L’Italia non è un paese per laureati. Almeno questo è ciò che si deduce leggendo il XVI rapporto diffuso dal consorzio interuniversitario Almalaurea, che anche quest’anno ha preso in esame la situazione occupazionale dei giovani dottori, a un anno dalla fine degli studi. La fotografia che ne esce è poco rassicurante e dipinge una generazione che, pur con una laurea in mano, fa sempre più fatica a trovare un impiego. E anche i più fortunati non se la passano bene: sono costretti a fare i conti con contratti sempre più precari e con stipendi in calo rispetto agli anni scorsi.

━━━━━━━━━━

-- DETTAGLI DEL PROBLEMA --
Traduci in inglese questa frase del testo sull'occupazione dei laureati in Italia: «E anche i più fortunati non se la passano bene: sono costretti a fare i conti con contratti sempre più precari e con stipendi in calo rispetto agli anni scorsi.» Fare riferimento esclusivamente al testo fornito.

-- DATI FORNITI --
━━━━━━━━━━

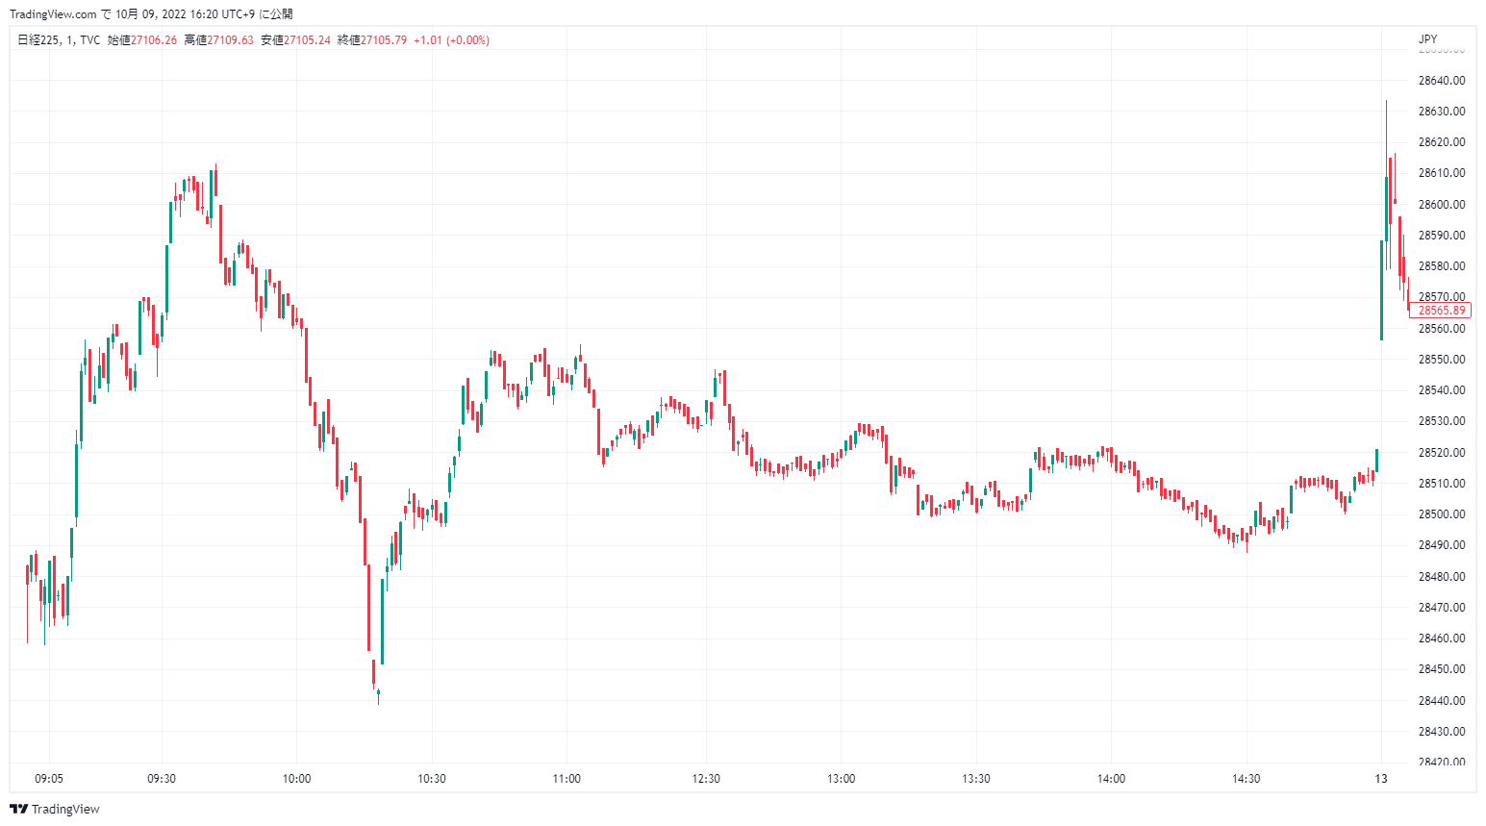Click the 12:30 label on time axis
This screenshot has height=826, width=1486.
[706, 779]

━━━━━━━━━━

-- LA SOLUZIONE --
And even the luckiest ones are not doing well: they are forced to deal with increasingly precarious contracts and with salaries that have fallen compared to previous years.